I think I was trolled during my first game of Memoria. I was speaking to an old man in a tent and I answered that I did not like riddles. Achievement was unlocked and the credits started to roll. When I ended up at the menu screen, I could only choose to start a new game. Okay, interesting way to start off a game. Humor is good in a game. I was in a state of “what the heck just happened” before it hit me. Makes sense to end a game based on puzzles if you’re not into puzzles in the first place.
Memoria is a puzzle RPG game. Do not go into this game thinking you’re going to be fighting monsters ala Final Fantasy or Dragon Age. You will not fight in this game per say. You will do battle against puzzles and the environment around you. You must solve puzzles to continue with your quest. The gameplay is simple, you point and click your way through the game. You use the environment around you and your inventory to solve puzzles. Everything is done with the mouse from walking to casting spells.

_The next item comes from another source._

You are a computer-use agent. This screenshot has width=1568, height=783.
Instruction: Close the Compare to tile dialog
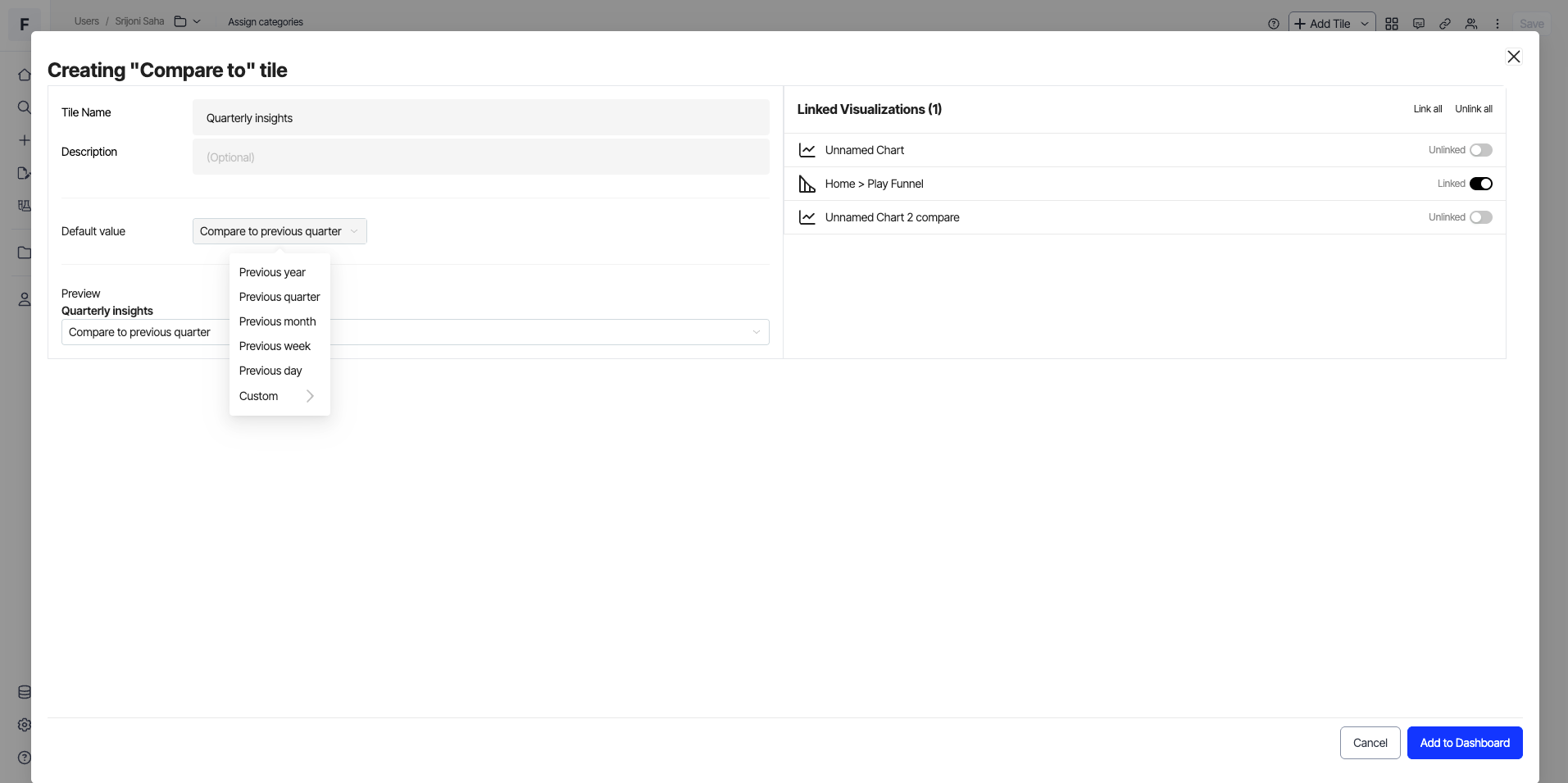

The downside to Memoria is that the game is very short, roughly ten hours. This game has potential to be much longer and more in depth than it already is. I’ve never played any other game from the Dark Eye series and even though playing the other games is not necessary, I do feel like some of the dialog is lost on me. There are conversations with Geron and Nuri about past adventures that makes me internally scream for more. Good news is that I do want more and this has sparked an interest in Daedalic Entertainment‘s other games. The dialogue can be funny and quant and the voice acting isn’t half bad. Add in the sounds and music and we have a great atmosphere to play in.
I was shocked at how much I was pulled into Memoria. I’m not a fan of puzzle games, save for Portal. Memoria‘s puzzles and use of the environment and inventory that incorporated the puzzles within the game made Memoria that more fun. However what really made me want to keep playing Memoria was the story. I would play for a few hours before work and then while at work I kept thinking about Memoria‘s story. I wanted to know more. I wanted to know what was going on and why. This is key to any game based around a story. I was pleasantly surprised at how much I wanted to play more of Memoria thanks to the story and characters.
I recommend Memoria for any fan of the texted based, point and click RPG game. If you enjoy puzzles and a good story then check out Memoria starting on August 29th via Steam. On the other hand, if you are looking for fighting monsters with swords, guns and magic, you might want to look elsewhere.